Open LudovicRousseau opened 1 year ago
This is most likely a bug with lxml, please report it to the lxml project.
If I use the program ./nikola/bin/rst2html.py
(on macOS) to convert my .rst
post I have no problem.
I get:
[...]
<div class="document">
<!-- title: Unicode -->
<!-- slug: unicode -->
<!-- date: 2023-05-08 18:48:37 UTC+02:00 -->
<!-- tags: -->
<!-- category: -->
<!-- link: -->
<!-- description: -->
<!-- type: text -->
<p>😺</p>
</div>
</body>
</html>
I have no idea how lxml is used by Nikola. Can you provide a sample code using lxml that should fail so I can report the issue to lxml?

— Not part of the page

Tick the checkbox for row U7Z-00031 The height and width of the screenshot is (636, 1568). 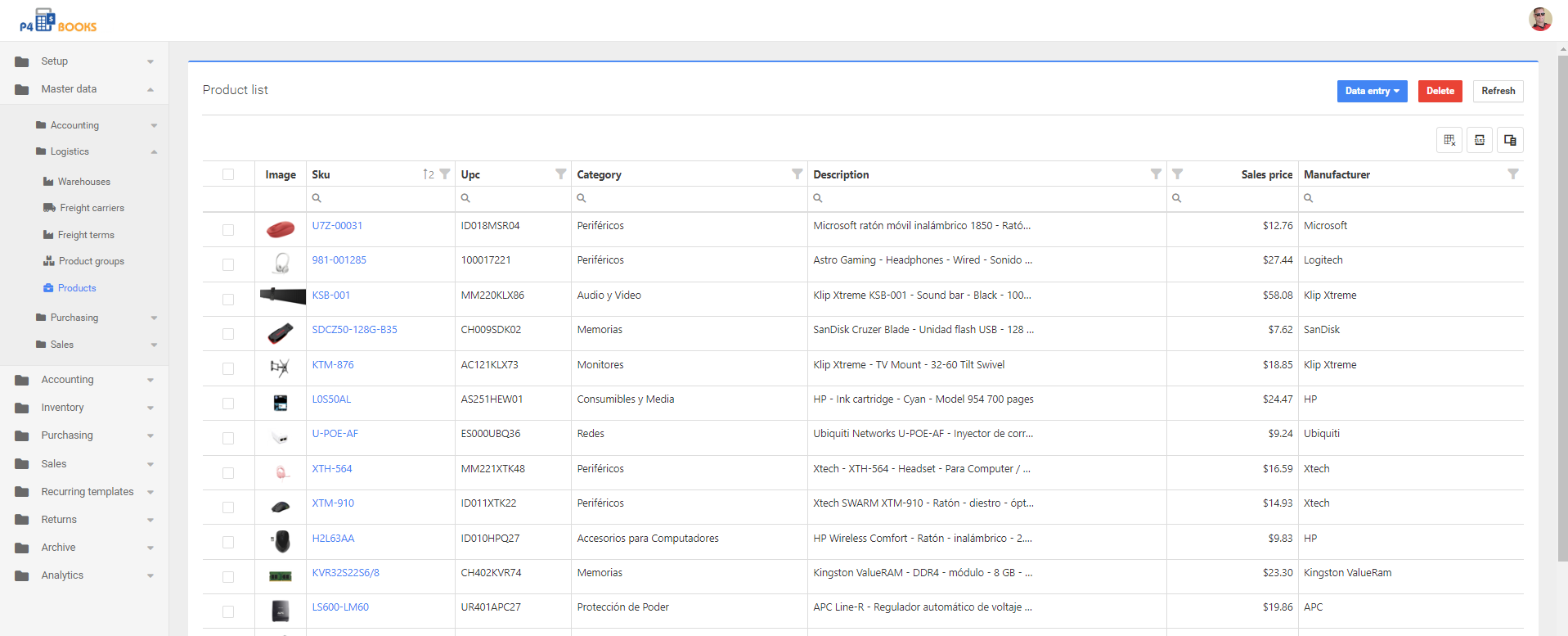(x=228, y=230)
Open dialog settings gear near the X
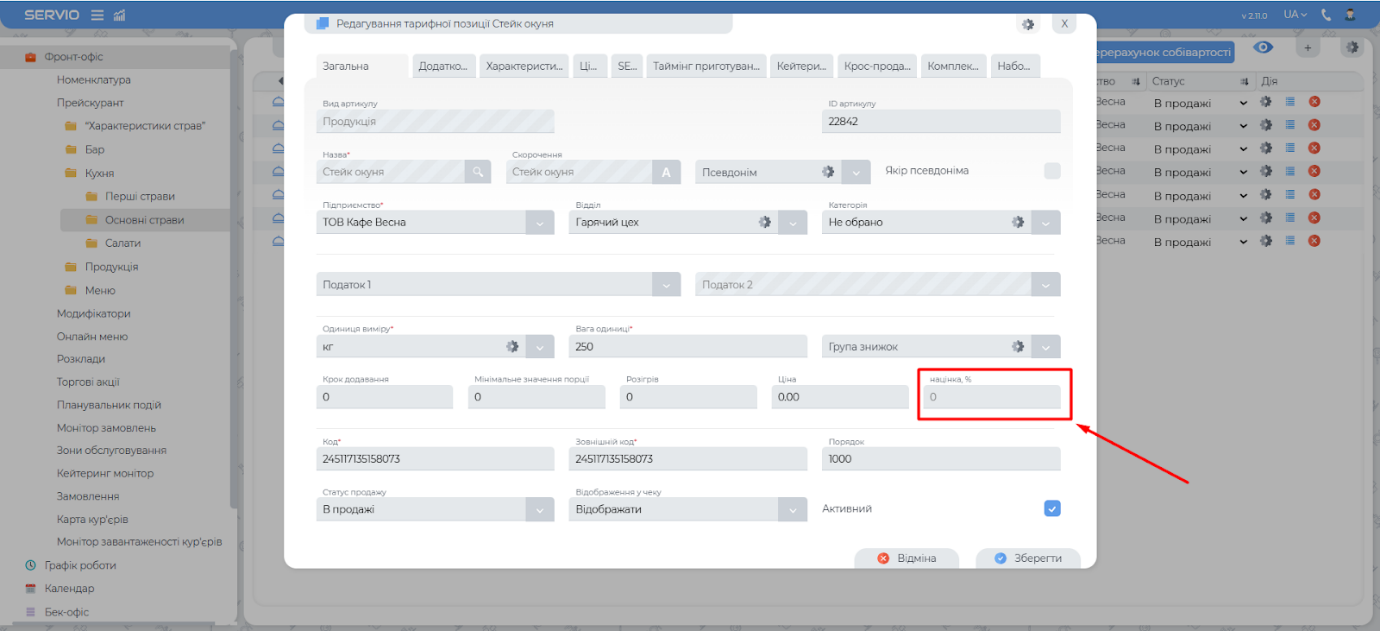Viewport: 1380px width, 631px height. pyautogui.click(x=1027, y=24)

Sure, here’s some sample code:
import lxml.html
html = """<!DOCTYPE html>
<head><meta charset="utf-8"></head>
<body>
<h1>Hello, world!</h1>
<div>
<p>\U0001f63a</p>
</div>
</body>
</html>"""
parser = lxml.html.HTMLParser(remove_blank_text=True)
doc = lxml.html.document_fromstring(html, parser)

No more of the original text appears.